La situation en Haïti est grave. Des gangs lourdement armés contrôlent de vastes zones de la capitale Port-au-Prince et du département de l’Artibonite. Des violences sans précédent ont coûté la vie à plus de 5 000 personnes en 2025 et ont déplacé plus de 1,3 million d’Haïtiens à l’intérieur du pays.

Guillermo R. Barreto, professeur retraité à l’Université Simón Bolívar (Venezuela), affirme que la violence et la déstabilisation en Haïti sont intentionnelles et perpétrées par le gouvernement américain. Dans Peoples Dispatch, il a écrit : « Il est important de noter que ces gangs ont détruit des infrastructures vitales, notamment 38 hôpitaux, six universités et des bibliothèques, et ont contraint plus de 1 000 écoles à fermer. Tout cela, ainsi que la démobilisation de la population qui résulte de cette violence, remet en question l’idée qu’il s’agit simplement de conflits entre gangs criminels. Ces gangs reçoivent régulièrement des armes et des munitions des États-Unis, et cette situation révèle un projet visant à rendre le fonctionnement de la nation impossible. »

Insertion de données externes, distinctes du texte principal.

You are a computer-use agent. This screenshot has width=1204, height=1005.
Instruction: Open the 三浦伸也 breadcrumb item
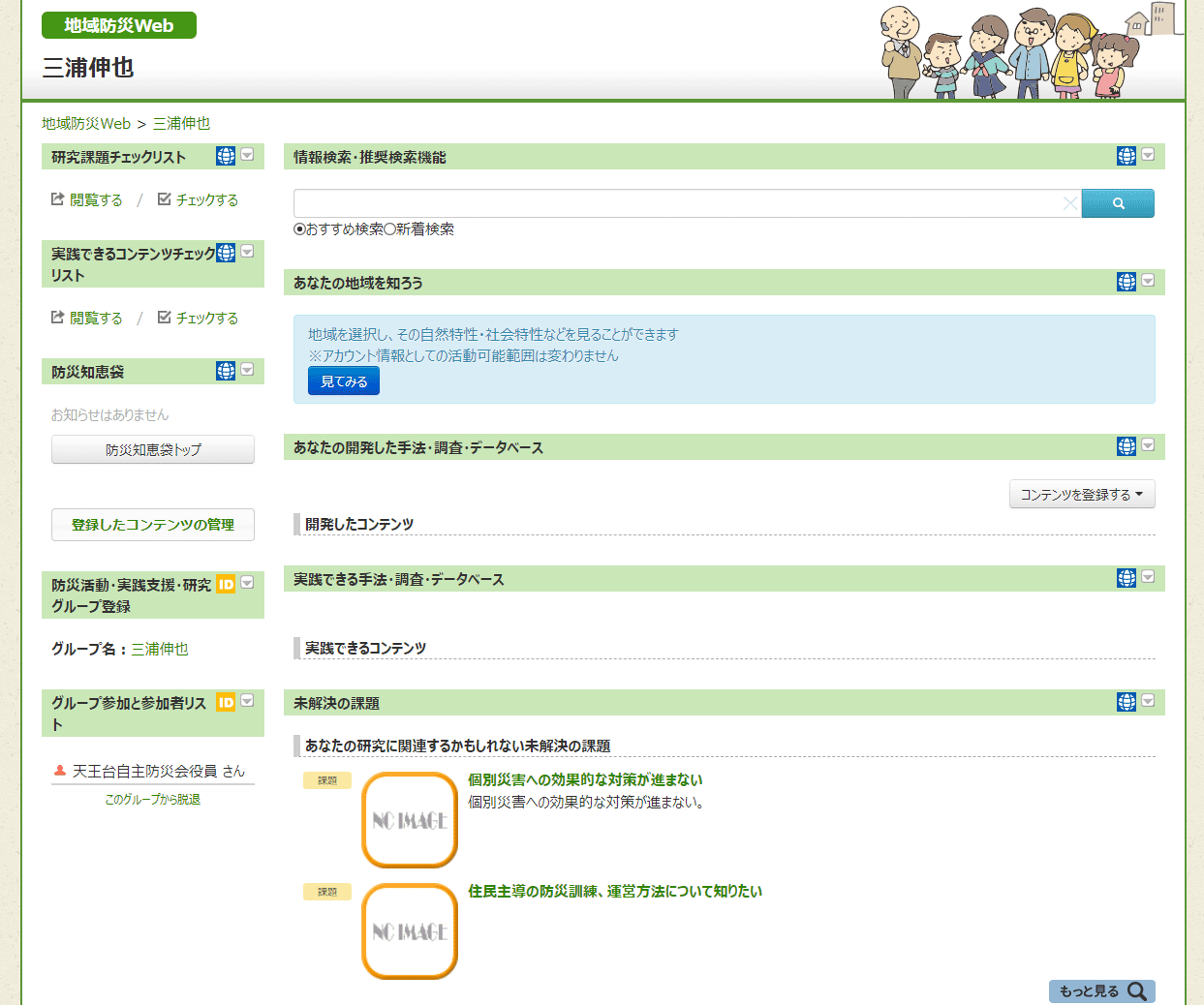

Haïti fut la première république noire du monde et la première nation indépendante à abolir l’esclavage, après une révolution victorieuse de 13 ans (1791-1804) menée par des personnes d’origine africaine réduites en esclavage. Cependant, après la Révolution haïtienne, la France a imposé une dette massive et de longue durée à la nouvelle nation pour son indépendance. Au XXe siècle, les États-Unis ont pris le contrôle des finances haïtiennes, un contrôle qui se poursuit encore aujourd’hui.

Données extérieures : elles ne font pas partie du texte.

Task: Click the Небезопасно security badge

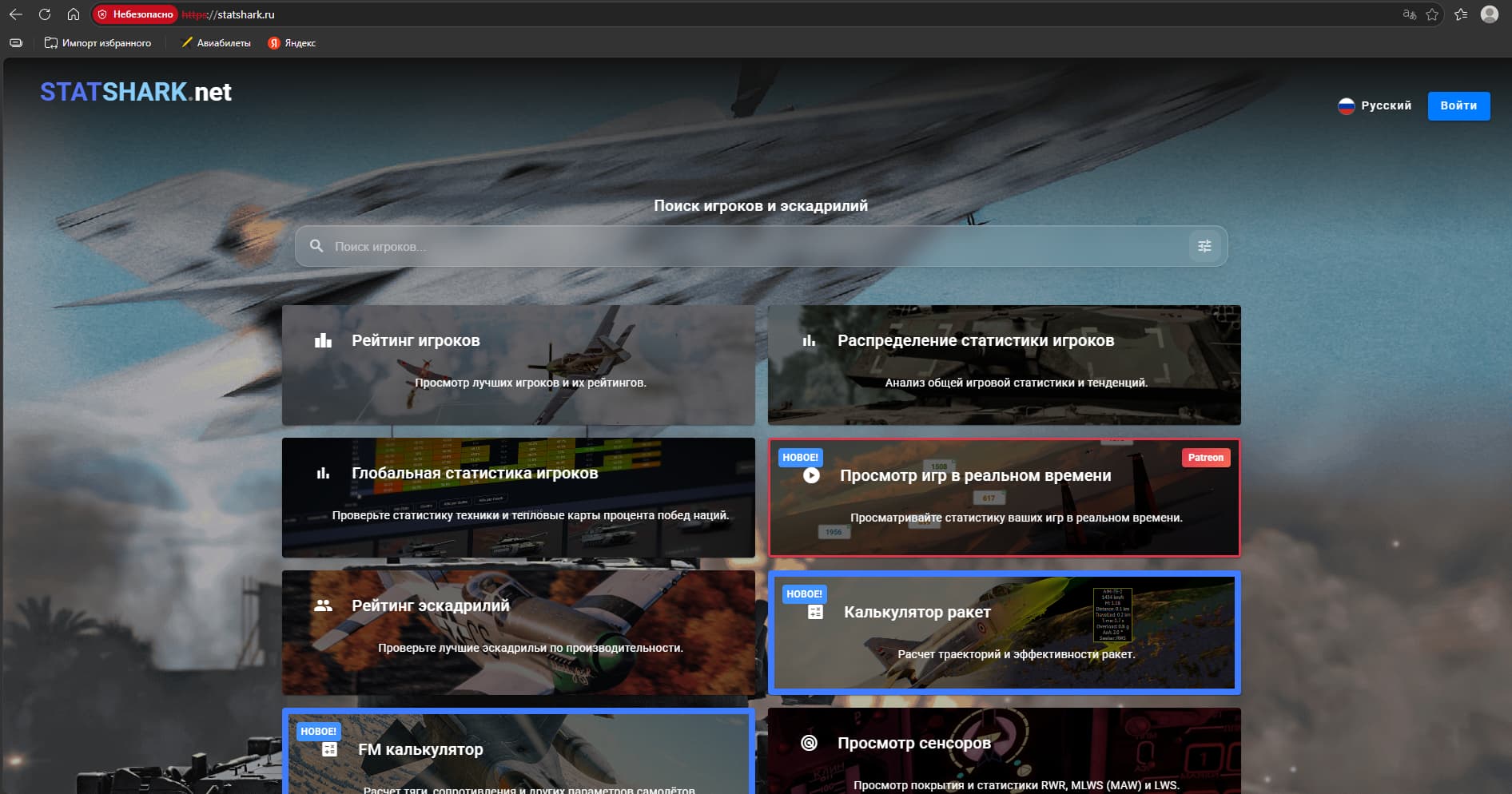Action: [x=135, y=14]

Cette semaine, les États-Unis ont déployé trois navires de guerre dans les Caraïbes, quelques jours avant la fin du mandat du gouvernement de transition haïtien.

« Il y a une raison pour laquelle les gens ont fui les conditions en Haïti, des conditions créées fondamentalement par les États-Unis, et ils devraient être considérés comme des réfugiés dans ce pays », a déclaré Domond à Peoples Dispatch.

« On ne peut nier qu’Haïti est actuellement une zone de guerre. Nous devons exiger des droits pleins et égaux. Une régularisation complète pour les Haïtiens est nécessaire dès maintenant. »

Solidarité avec les communautés migrantes

Les leaders communautaires de Columbus ont également exprimé leur solidarité avec les centaines de milliers de Vénézuéliens aux États-Unis qui se trouvent dans une situation similaire après la révocation de leur statut de protection temporaire (TPS), effective le 7 novembre 2025. L’« Opération Buckeye », une opération du Département de la Sécurité intérieure (DHS) menée en Ohio en décembre 2025, a ciblé massivement les résidents latino-américains et a été décrite comme une « guerre contre notre communauté » par les organisateurs de Columbus.

Alors que des actions sont prévues dans tout l’État le 7 février, les organisateurs affirment que l’Ohio devient un front essentiel dans la lutte nationale contre la machine d’expulsion et pour l’avenir du TPS. Pour les migrants haïtiens et toutes les communautés migrantes, le message qui pousse les gens dans la rue est clair : les protections doivent non seulement être défendues, mais aussi étendues, et il faut s’attaquer aux causes profondes des conditions qui forcent les gens à fuir.